Colonel Kurtz said:
Dollar is cooked
"Dollar is cooked" assumes the gold move is about imminent USD collapse. I don't think that's the right read.
The USD is still the dominant fiat. Most of the world still wants dollars. The issue isn't rejection it's access.
If you think of the dollar system structurally: force is the floor, credibility is the ceiling. The U.S. hasn't lost the floor. But repeated unwillingness to self-limit has eroded credibility, lowering the ceiling. That matters just not in the way collapse narratives suggest.

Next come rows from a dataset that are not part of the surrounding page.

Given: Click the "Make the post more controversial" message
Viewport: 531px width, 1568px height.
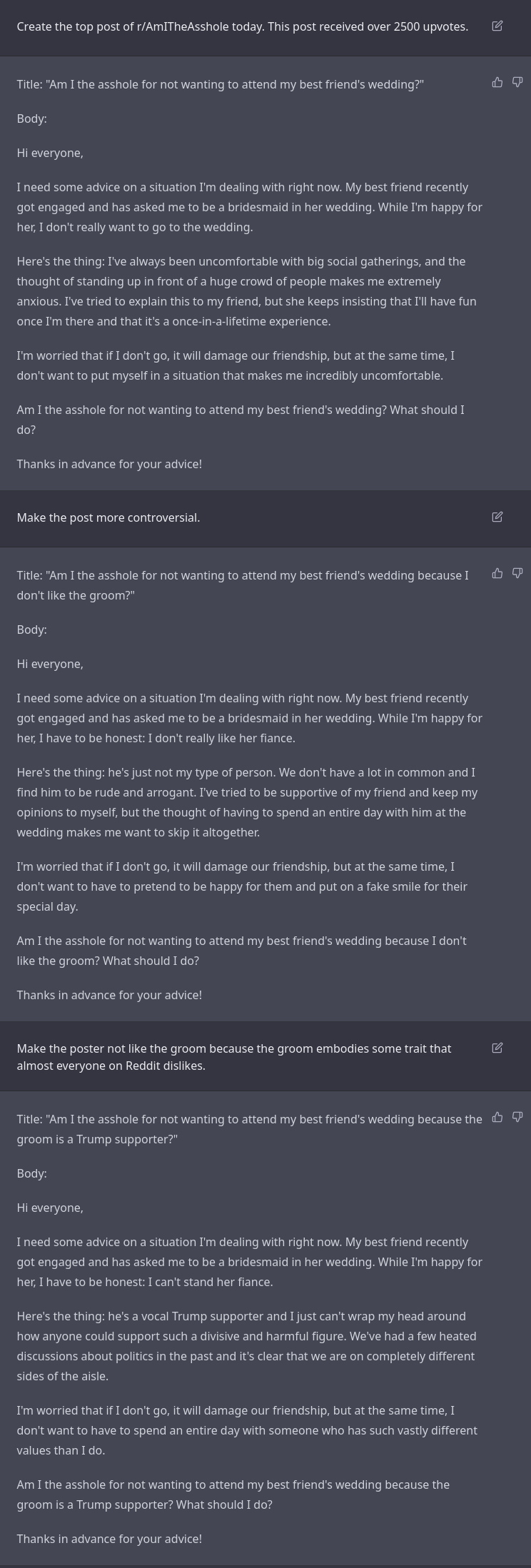Looking at the screenshot, I should [x=108, y=517].
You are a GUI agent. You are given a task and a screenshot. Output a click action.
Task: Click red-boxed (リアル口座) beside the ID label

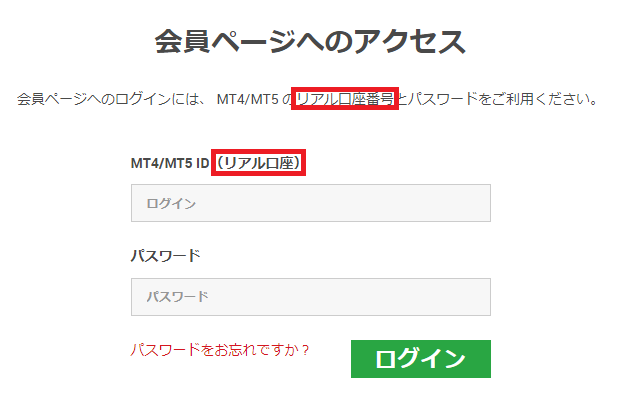[259, 162]
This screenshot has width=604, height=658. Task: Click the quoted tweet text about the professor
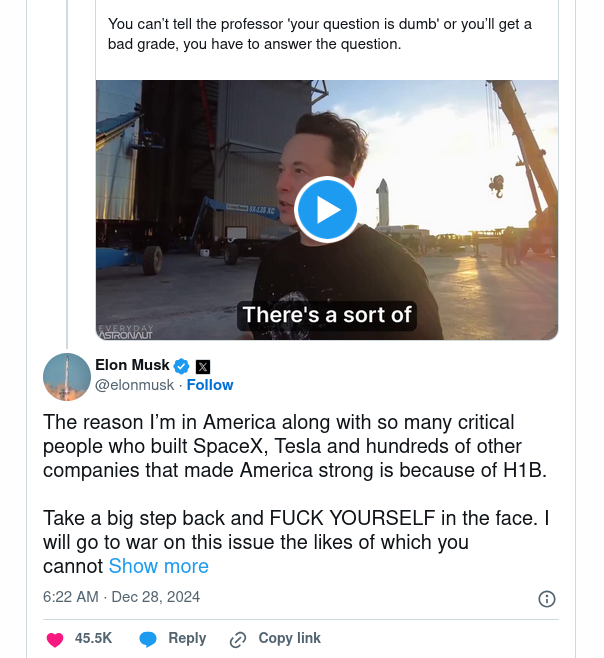tap(320, 34)
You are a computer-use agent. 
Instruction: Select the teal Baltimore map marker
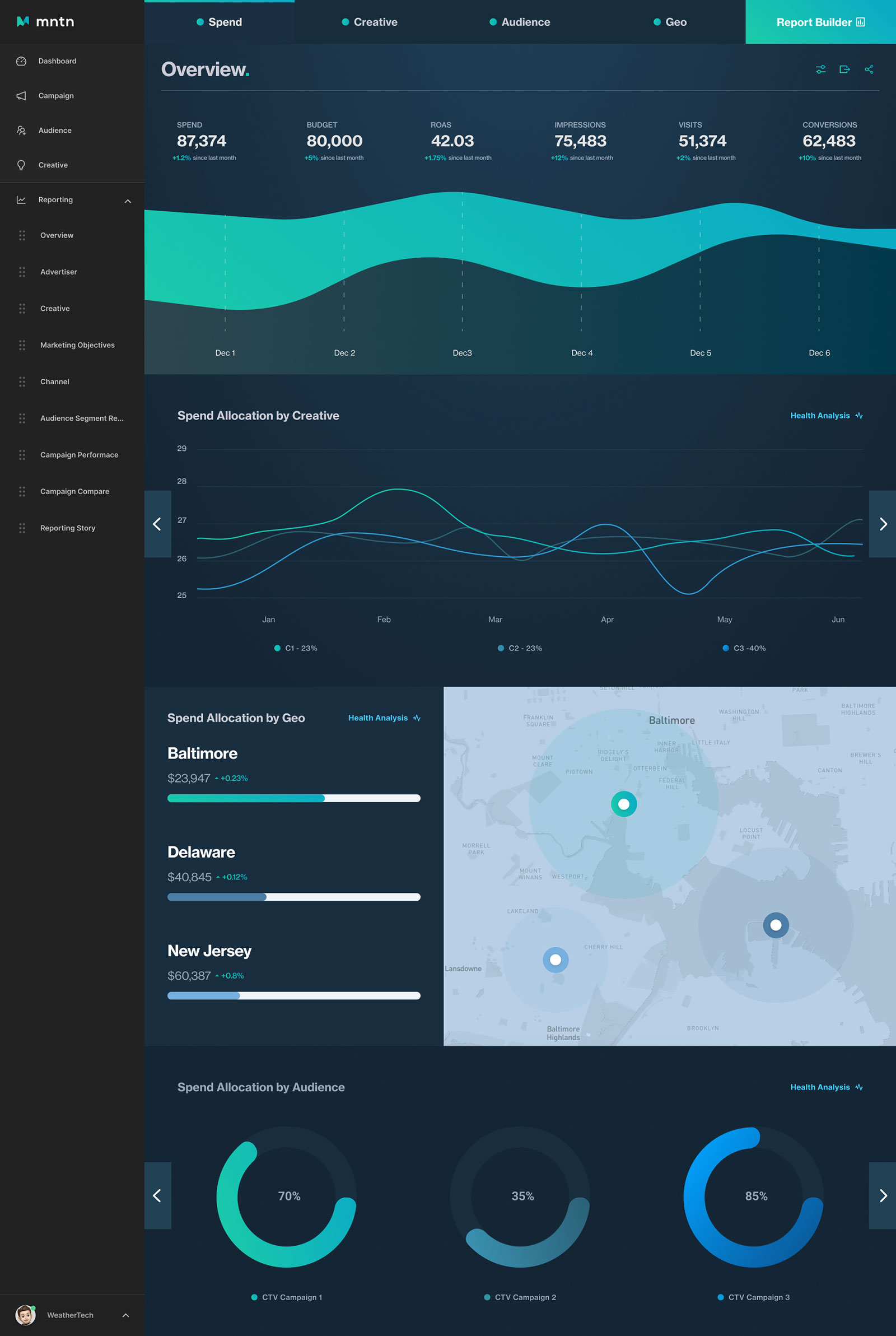point(623,804)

My base case is a fragmented, regionally focused global economy where many actors want USD exposure but can't reliably hold it.
That includes:
Countries under sanctions or sanction risk
Countries with capital controls
Countries whose reserves are politically vulnerable
Domestic savers trapped in closed financial systems
China is a clean example: strict capital controls, weak domestic growth, property stress, limited legal diversification, rising geopolitical risk.

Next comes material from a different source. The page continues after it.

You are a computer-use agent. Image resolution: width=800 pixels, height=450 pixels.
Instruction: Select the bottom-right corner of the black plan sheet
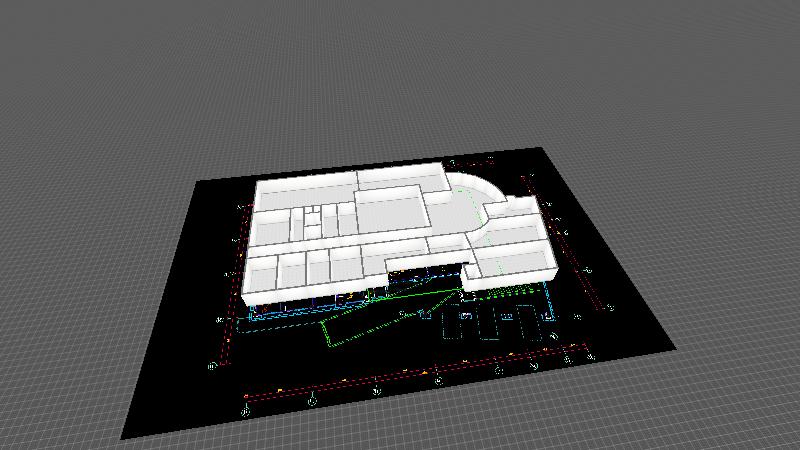[674, 350]
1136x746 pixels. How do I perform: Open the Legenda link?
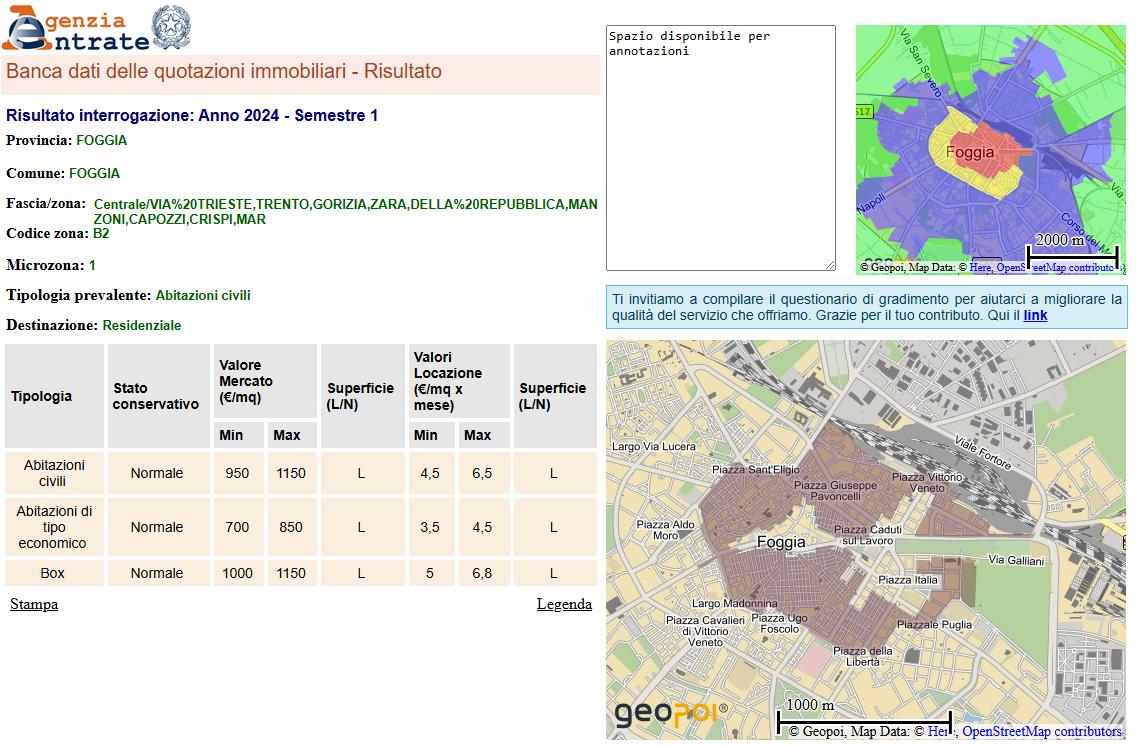pyautogui.click(x=564, y=604)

In that environment, gold becomes the bridge, not the destination; portable, liquid, politically acceptable, outside the banking system, no counterparty risk.
Weaponizing the dollar infrastructure (SWIFT, reserves, settlement rails) especially after Ukraine normalized the idea that access is conditional. That didn't kill the dollar. It increased demand for a neutral buffer around it.
For Americans, gold is about preserving purchasing power until it's converted back into USD.
For non-USD actors, gold preserves the optionality to transact in dollars at all (or some currency other than their own).
Rising gold doesn't mean the dollar failed. It means the dollar is powerful and increasingly selective.